If you're having trouble with customer satisfaction, take a good look at your employee satisfaction level. You may find the two are more closely linked than you thought. Take the example of two employees working in the same position for different companies - let's call them employee A and employee B. Employee A loves his job, looks forward to going to work everyday and performs his duties to the best of his ability. Employee B, on the other hand, goes to work everyday because he has to and can't get through one day without the thought, "when is it going to end?" running through his head. When it comes to dealing with customers, employee A takes great care to make sure the customers have all they need, while employee B does only the minimum requirements and as a result, the customers suffer. Dissatisfied customers tend to tell twice as many friends about a bad experience than a good one, and undoubtedly will never return to your establishment.But as employee A and employee B illustrate, if you want to satisfy customers, you need to satisfy employees first. Satisfied employees take pride in their jobs, and in turn, serve customers with skill and enthusiasm.It's a circle of satisfaction. In a restaurant situation, for instance, it's likely that employee A would receive a substantially larger tip than employee B. This would reinforce employee A's enthusiasm for the job, causing him to continue satisfying customers, while a stingy tip to the less enthusiastic employee B reinforces his loathing for his job and the customers he serves. So how can a restaurant ensure employee satisfaction? While there are no guarantees, the right attitude from the top down goes a long way when it comes to keeping staff happy. Here are several factors that are sure to influence employee satisfaction levels:

The job itself must be interesting and well suited to the individual employee.This depends on job tasks, the level of employee training, and whether or not the employee has any decision making authority.
The employee's relationship with his/her supervisor must be one of mutual respect.Offering recognition, feedback and fair evaluations are important ways for managers to gain that respect.
Management's beliefs on how employees should be treated reflect on the happiness of the staff. Information sharing must exist from the top down, and managers need to express how valuable the employees are to the company.
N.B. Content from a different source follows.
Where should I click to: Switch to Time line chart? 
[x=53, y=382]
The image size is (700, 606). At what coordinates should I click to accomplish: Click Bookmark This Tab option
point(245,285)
Opportunity for career advancement or job security increases employee satisfaction.
An attractive salary package, benefits and rewards are important determinants of employee satisfaction, since no one wants to be paid less than they feel they're worth.

In terms of physical layout, the work environment must be comfortable and easy to work in.Essential supplies must be accessible, since getting a job done without the necessary tools can be frustrating.

Relationships with co-workers are also important.Co-operation, communication and teamwork contribute to employee satisfaction levels, and businesses need to foster a good team environment. Satisfied workers will show enthusiasm and go out of their way to satisfy the customer. The happy customer will likely let their satisfaction become known (in the form of a large tip, positive comment card, or verbal conversation or compliment), which will then further fuel the worker's enthusiasm for the job, and the circle of satisfaction will continue.